In fact, since dipping from 105.9 cases on April 28 to 98.9 cases on April 29, the county’s weekly average has stayed below 100 cases for almost a full week.
The Fairfax Health District has reported a total of 76,968 cases, 4,022 hospitalizations, and 1,101 deaths during the COVID-19 pandemic.
The downward trend in COVID-19 cases comes as Fairfax County nears a key milestone in its vaccination campaign: almost half of the county’s residents have now received at least one dose of a COVID-19 vaccine.
According to the Virginia Department of Health dashboard, which does not include some federally administered doses, 550,553 Fairfax County residents — 48% of the county’s total population — have gotten at least one dose.
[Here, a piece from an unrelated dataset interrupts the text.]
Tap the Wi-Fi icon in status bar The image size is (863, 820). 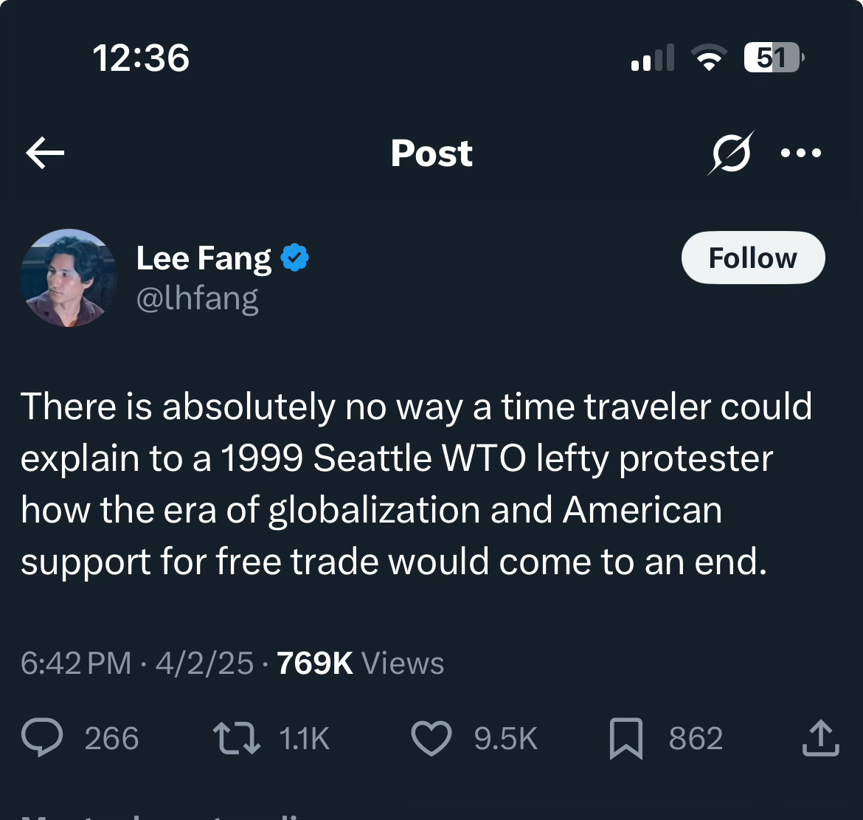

That is a higher rate than the state as a whole, which has delivered at least one dose to 3.8 million people, or 45.1% of its population.
At the same time, Fairfax County remains a tick behind Virginia overall when it comes to residents being fully vaccinated. 31.3% of the county’s population — or 359,677 residents — is now fully vaccinated, compared to 32% of the state.
Whether Fairfax County can reach that 50% mark for first-dose vaccinations this week remains to be seen.
After finally obtaining enough doses last week to vaccinate everyone who wants the vaccine, the county health department received fewer supplies from Virginia in its most recent shipments. 43,480 first and second doses came in during the week of April 26 to May 2, compared to 67,590 doses for the preceding week of April 19-25.
While Virginia lifted its pause on the Johnson & Johnson vaccine on April 23, the Fairfax County Health Department had not yet ordered any additional batches of the one-shot vaccine as of April 30, because the county still had a small supply that it was using for its homebound and long-term care programs, according to FCHD spokesperson Tina Dale.
“We would place orders for J&J vaccine when community providers we redistribute to require more vaccine and to replenish our stock as needed,” Dale said.
FCHD Assistant Public Health Emergency Management Coordinator Colin Brody told Reston Now that the J&J vaccine has been reintroduced in the county primarily through local pharmacies, which get their supplies directly from the federal government through the Federal Retail Pharmacy Program.
The county says it is aware that some people may be reluctant to get the J&J vaccine after its use was temporarily suspended due to reports of a few recipients developing a rare disorder involving blood clots.
“However the data reviewed by scientists at CDC and FDA indicated that J&J is a safe vaccine to use,” Brody said in an emailed statement. “We continue to receive inquiries from residents about where they can go to receive the J&J vaccine, especially because it is a single-dose option that provides immunity within 2 weeks of the first and only dose, as compared to 5 to 6 weeks with Moderna and Pfizer.”